There’s a reason that stories with revenge themes are so popular no matter how many times they’re repeated on the page and on the screen.  We all harbor memories of people we would like to hurt because they hurt us–today, last year, a few decades ago.  When we see a hero getting violent revenge on the bad guys, we cheer, perhaps more readily than we would for any other action.  In Tom Ford’s new movie “Nocturnal Animals,” a detective and the husband of a wife and child who were kidnapped, raped and killed get back at the thugs who perpetrated the senseless act.  But “Nocturnal Animals” is strictly the American style of revenge drama, the kind we’d expect from Sam Peckinpah and Quentin Tarantino.  There is a fairly straight line from crime to retribution.  But Paul Vehoeven’s “Elle” finds a different style in reenacting the tale of a woman who seeks justice when she is beaten and raped by a man in a balaclava.  There are clear indications that she is far from one hundred percent committed to dealing with the attacker violently because some part of her is not completely repelled by the action.

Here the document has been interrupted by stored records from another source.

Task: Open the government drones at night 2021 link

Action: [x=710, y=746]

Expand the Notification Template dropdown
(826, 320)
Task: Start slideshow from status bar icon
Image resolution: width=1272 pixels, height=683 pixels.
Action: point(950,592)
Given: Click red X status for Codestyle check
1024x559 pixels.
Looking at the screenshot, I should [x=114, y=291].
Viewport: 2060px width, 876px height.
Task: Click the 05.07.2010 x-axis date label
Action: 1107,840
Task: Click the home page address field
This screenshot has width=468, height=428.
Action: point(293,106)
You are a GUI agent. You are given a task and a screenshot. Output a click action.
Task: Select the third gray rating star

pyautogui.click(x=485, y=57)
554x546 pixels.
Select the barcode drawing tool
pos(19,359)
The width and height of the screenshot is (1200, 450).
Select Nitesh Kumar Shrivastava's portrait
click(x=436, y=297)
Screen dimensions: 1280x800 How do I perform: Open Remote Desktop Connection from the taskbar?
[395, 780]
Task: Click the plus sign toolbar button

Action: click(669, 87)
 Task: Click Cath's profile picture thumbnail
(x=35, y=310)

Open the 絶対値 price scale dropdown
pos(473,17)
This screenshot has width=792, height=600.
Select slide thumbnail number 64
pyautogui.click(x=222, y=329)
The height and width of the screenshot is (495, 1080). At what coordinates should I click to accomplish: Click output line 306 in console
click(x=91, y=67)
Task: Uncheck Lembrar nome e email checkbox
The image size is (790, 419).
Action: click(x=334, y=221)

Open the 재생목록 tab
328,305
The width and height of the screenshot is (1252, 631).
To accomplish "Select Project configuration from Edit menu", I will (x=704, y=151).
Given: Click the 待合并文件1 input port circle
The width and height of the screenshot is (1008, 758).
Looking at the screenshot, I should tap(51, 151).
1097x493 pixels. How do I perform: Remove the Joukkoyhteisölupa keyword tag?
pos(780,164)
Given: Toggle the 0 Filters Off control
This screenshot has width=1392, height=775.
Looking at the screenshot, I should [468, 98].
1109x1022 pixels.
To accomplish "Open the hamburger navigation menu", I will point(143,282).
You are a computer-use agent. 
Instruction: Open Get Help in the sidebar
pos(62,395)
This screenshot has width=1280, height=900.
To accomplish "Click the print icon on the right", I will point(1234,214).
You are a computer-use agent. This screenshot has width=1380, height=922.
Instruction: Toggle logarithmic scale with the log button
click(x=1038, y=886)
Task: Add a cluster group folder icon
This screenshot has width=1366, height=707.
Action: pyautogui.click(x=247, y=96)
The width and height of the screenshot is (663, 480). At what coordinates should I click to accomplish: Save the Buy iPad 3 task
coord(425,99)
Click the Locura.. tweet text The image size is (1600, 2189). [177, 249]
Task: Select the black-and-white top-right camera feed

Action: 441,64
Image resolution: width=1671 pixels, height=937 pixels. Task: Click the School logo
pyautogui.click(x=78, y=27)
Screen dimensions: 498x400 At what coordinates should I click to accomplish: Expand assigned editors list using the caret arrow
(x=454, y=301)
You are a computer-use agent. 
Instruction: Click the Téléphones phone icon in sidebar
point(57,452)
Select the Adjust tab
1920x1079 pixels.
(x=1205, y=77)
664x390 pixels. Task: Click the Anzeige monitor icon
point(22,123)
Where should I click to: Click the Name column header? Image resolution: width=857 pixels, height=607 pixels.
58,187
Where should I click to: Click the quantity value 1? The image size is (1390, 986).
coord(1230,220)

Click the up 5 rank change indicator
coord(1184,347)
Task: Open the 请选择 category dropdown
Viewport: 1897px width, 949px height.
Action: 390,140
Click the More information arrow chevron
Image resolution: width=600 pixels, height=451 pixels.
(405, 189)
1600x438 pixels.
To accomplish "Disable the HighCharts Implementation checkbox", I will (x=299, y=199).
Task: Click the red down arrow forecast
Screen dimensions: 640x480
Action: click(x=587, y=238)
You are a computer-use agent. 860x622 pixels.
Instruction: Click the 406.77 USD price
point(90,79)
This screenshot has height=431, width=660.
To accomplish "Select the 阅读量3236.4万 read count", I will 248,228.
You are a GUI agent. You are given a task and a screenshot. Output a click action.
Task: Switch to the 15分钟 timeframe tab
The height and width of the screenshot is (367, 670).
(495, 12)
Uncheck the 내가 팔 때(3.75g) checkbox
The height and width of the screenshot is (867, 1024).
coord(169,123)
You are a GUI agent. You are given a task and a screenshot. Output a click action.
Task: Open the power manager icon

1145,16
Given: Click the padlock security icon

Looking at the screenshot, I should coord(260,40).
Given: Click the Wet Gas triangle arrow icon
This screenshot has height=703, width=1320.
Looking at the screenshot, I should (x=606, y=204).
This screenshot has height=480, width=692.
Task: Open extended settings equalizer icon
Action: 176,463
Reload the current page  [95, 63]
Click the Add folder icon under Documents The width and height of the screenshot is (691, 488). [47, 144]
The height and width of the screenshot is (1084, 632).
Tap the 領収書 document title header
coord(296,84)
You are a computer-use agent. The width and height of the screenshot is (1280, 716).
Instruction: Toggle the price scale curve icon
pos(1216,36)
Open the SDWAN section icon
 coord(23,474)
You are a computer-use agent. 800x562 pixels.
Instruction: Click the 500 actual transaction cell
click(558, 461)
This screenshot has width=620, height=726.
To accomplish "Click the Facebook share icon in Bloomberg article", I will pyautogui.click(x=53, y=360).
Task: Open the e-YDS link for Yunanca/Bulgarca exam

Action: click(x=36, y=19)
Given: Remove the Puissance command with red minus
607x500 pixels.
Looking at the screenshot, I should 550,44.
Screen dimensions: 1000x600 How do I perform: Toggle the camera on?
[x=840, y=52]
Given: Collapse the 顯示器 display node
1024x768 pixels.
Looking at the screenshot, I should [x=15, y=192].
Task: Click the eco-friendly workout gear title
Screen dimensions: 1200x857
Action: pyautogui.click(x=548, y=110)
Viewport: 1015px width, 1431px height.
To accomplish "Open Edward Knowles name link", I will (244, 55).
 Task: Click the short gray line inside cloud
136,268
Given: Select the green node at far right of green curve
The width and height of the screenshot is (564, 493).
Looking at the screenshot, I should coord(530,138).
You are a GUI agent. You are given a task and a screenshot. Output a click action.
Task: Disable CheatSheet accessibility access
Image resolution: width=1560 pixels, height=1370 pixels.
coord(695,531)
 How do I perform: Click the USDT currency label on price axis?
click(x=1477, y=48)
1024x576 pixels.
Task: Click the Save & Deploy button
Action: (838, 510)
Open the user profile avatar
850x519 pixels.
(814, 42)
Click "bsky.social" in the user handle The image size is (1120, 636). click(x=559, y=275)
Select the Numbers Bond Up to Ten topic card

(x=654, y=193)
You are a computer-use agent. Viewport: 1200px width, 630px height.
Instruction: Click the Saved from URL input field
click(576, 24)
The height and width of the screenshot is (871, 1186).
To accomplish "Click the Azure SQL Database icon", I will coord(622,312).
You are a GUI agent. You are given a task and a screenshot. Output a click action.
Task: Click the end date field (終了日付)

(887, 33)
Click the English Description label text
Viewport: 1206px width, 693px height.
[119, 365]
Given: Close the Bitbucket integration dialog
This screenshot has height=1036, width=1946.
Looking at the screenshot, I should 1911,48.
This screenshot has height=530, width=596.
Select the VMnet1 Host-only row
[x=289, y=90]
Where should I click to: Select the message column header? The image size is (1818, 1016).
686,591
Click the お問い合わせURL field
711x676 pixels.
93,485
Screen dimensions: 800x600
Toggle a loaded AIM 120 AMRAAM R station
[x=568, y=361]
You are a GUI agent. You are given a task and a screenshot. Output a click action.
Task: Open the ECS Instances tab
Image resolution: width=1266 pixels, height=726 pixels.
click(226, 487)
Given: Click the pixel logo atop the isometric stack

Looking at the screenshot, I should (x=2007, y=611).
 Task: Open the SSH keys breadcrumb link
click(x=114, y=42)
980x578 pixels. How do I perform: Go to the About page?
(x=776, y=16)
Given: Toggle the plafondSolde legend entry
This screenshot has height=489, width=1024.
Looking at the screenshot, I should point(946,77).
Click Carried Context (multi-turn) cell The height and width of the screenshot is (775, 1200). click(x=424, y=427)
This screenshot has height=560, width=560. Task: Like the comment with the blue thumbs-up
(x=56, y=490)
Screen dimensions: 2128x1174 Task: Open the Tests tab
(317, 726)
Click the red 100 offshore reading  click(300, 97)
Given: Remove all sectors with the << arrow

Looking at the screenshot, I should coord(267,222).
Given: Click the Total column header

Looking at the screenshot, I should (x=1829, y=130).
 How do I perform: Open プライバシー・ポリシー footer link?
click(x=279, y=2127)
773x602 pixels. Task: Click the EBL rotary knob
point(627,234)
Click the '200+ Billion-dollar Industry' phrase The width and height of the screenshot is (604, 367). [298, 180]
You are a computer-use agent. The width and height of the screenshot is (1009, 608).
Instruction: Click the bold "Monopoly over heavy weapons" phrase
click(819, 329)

“Elle,” which is French for “Her,” justifies its title because Verhoeven’s movie is all about Michèle LeBlanc (Isabelle Huppert). Not only does she appear in almost every scene: her entire world revolves around her, as she is the owner of an operation that creates video games with themes of medieval violence. She is tough on the some two dozen young people who work for her, leading many to hate her. Therein lies the potential motive for the attacks against her.  She is an amoral woman whose father killed twenty-seven people some thirty years back and is serving a life term.  After many years his daughter is to visit him in prison when he is seventy-five years ago to “spit in his eye.”  Her mother treats herself to Botox and hires a stud when desired. Michèle sleeps with another woman and with Robert (Christian Berkel), the husband of a woman she works with, and masturbates a man while both are standing, leaving a wastebasket on the floor as though this were simply a banal, everyday habit.

At least one of the workers in her video business produces an obscene animation of Michèle in the clutches of an octopus-like monster whose tentacles invade every orifice.  Though she offers one worker a considerable sum to locate the perp, she seems emotionally neutral about the whole affair. An intellectual and emotional wreck who nonetheless runs a successful outfit, she is sort of person who would not react to stimuli the way you might expect, that is, if you’re an American and thinking that this French movie would proceed along a Hollywood projector.

Somehow director Paul Verhoeven has been in suspended animation for ten years, which is a shame.  His film “Black Book” is arguably his best, about a Jewish singer who invades the office of the Gestapo in Nazi-occupied Holland.  Still, his best-known picture, “Showbiz,”—about a showgirl who seeks to rise to the top in Las Vegas–is considered by some one of the worst pictures ever, while others consider this an ingenious use of camp.  With the current film, the 78-year-old Dutch director lucks out by engaging Huppert considered by some to be the world’s best actress.

“Elle,” then, is too sophisticated for typical American revenge lovers, though for that matter most Americans would probably shun anything foreign with English subtitles.  Though presumably about retribution, “Elle” is more a piercing look at an upper-middle-class Parisian society, particularly with its sexual proclivities, which would satisfy any audience willing to put in the 130 minutes of mostly talk with abrupt moments of physical violence.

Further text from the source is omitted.